Levothyroxine has been assigned FDA Pregnancy Category A, meaning adequate and well-controlled studies in pregnant women have not shown risk to the fetus. Maternal hypothyroidism, by contrast, is clearly harmful: it is associated with miscarriage, preterm birth, impaired fetal neurodevelopment, and placental abruption. Untreated or under-treated hypothyroidism in pregnancy is the risk, not the drug itself.

TSH targets in pregnancy differ substantially from geriatric targets: ACOG and the Endocrine Society recommend maintaining TSH below 2.5 mIU/L in the first trimester, which requires dose increases of 20 to 30% from pre-pregnancy levels, often starting within the first few weeks of confirmed pregnancy.

Lactation

Levothyroxine passes into breast milk in small amounts, but the concentrations are physiologically trivial. LactMed, the NIH's lactation drug database, rates levothyroxine as compatible with breastfeeding. No dose adjustment is required for lactating women beyond what TSH monitoring dictates.

Contraception Note

Levothyroxine itself does not require contraception. The drug is not a teratogen at replacement doses. However, hypothyroidism impairs fertility, and optimally treated hypothyroid women on levothyroxine who do not wish to become pregnant should use their chosen method of contraception independently.
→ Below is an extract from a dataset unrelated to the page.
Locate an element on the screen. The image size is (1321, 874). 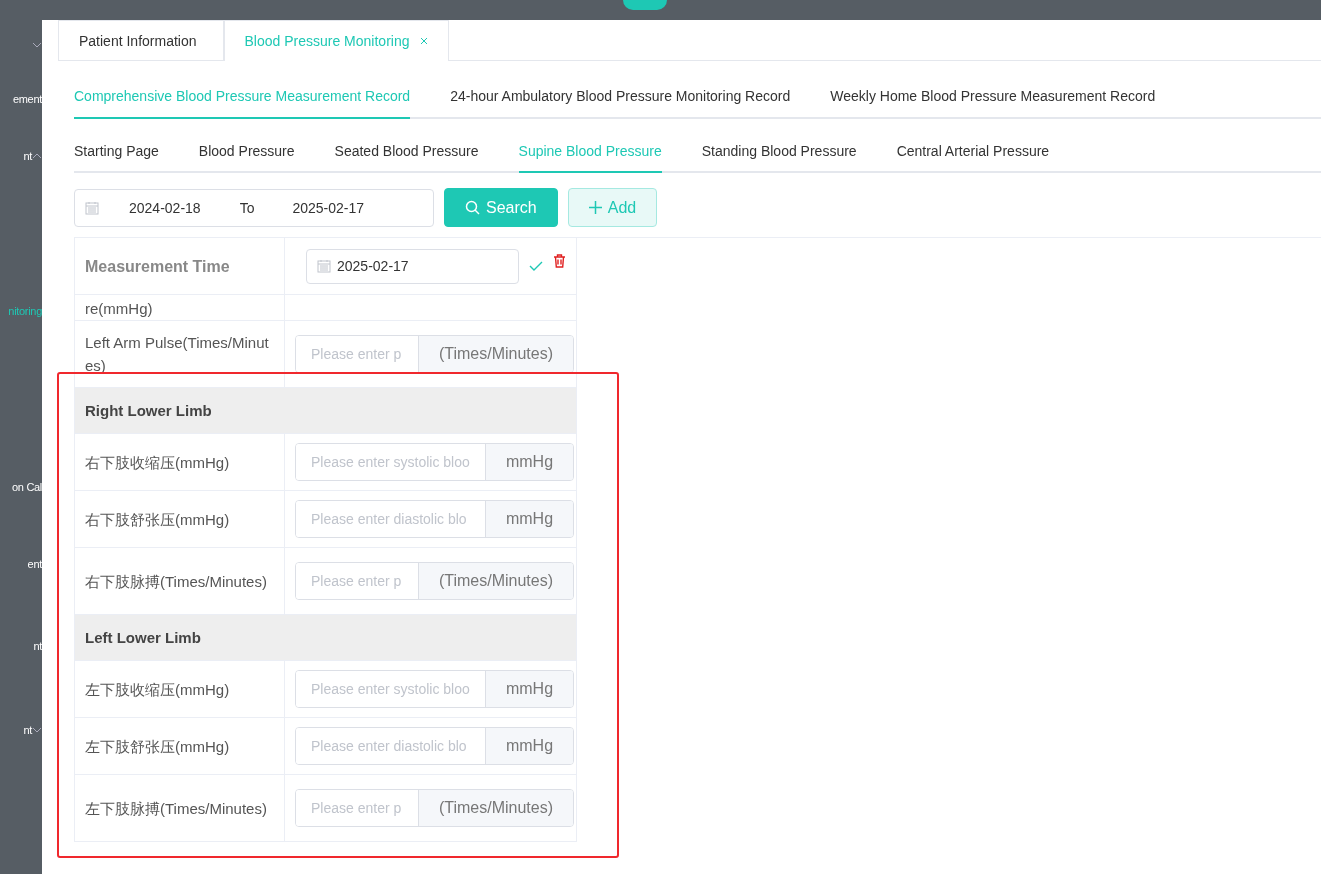
section-header: Left Lower Limb is located at coordinates (326, 638).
Who This Approach Is Right For (and Who Needs a Different Conversation)

Right for:

• Women 65 and older who have been on levothyroxine since their 40s or 50s and have never had their dose reconsidered in the context of aging
• Postmenopausal women whose TSH is persistently below 1.0 mIU/L without clear oncologic or symptomatic reason
• Women who recently started or stopped oral menopausal hormone therapy and have not had TSH rechecked
• Women taking calcium supplements or proton pump inhibitors without knowing about the absorption interaction
• Women with osteopenia or osteoporosis who are on levothyroxine and have not had DEXA monitoring in more than 3 years

May need a different approach:

• Women with differentiated thyroid cancer (papillary or follicular) where TSH suppression is intentional and oncologically directed. Bone protection, not dose reduction, is the strategy here.
• Women with significant symptomatic hypothyroidism (TSH above 10 mIU/L, low free T4). These women should not delay treatment regardless of age.
• Women with severe cardiac disease where any dose change carries higher risk. Cardiology input is appropriate before adjusting thyroid dosing in this group.
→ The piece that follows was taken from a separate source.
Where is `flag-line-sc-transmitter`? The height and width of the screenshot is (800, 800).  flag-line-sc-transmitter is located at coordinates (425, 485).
Practical Monitoring Checklist for Women 65+

A straightforward approach to managing levothyroxine after 65 looks like this:

• TSH every 6 weeks after any dose change, any new interfering medication, or any change in estrogen therapy
• TSH annually once dose is stable and TSH is in target range
• Free T4 checked alongside TSH whenever TSH is out of range or symptoms are present
• DEXA at baseline and on schedule determined by TSH tier (see framework above)
• Medication timing review at every visit: calcium, iron, PPIs, and antacids are the most common culprits for dose instability in this age group
• Annual review of whether the original diagnosis still stands. Some older women were diagnosed with subclinical hypothyroidism decades ago and have never had a dose-free trial to see whether they still require treatment

Maya Okafor, MD, WomanRx medical reviewer and board-certified OB-GYN with subspecialty training in reproductive endocrinology, states: "The most common error I see in older women on levothyroxine is a dose that was set at 50 or 55 and never touched again. A 70-year-old woman who has lost lean mass, gone through menopause, and started a proton pump inhibitor is pharmacologically a completely different patient than she was 15 years ago. TSH should be rechecked every time her health context changes, not just once a year by rote."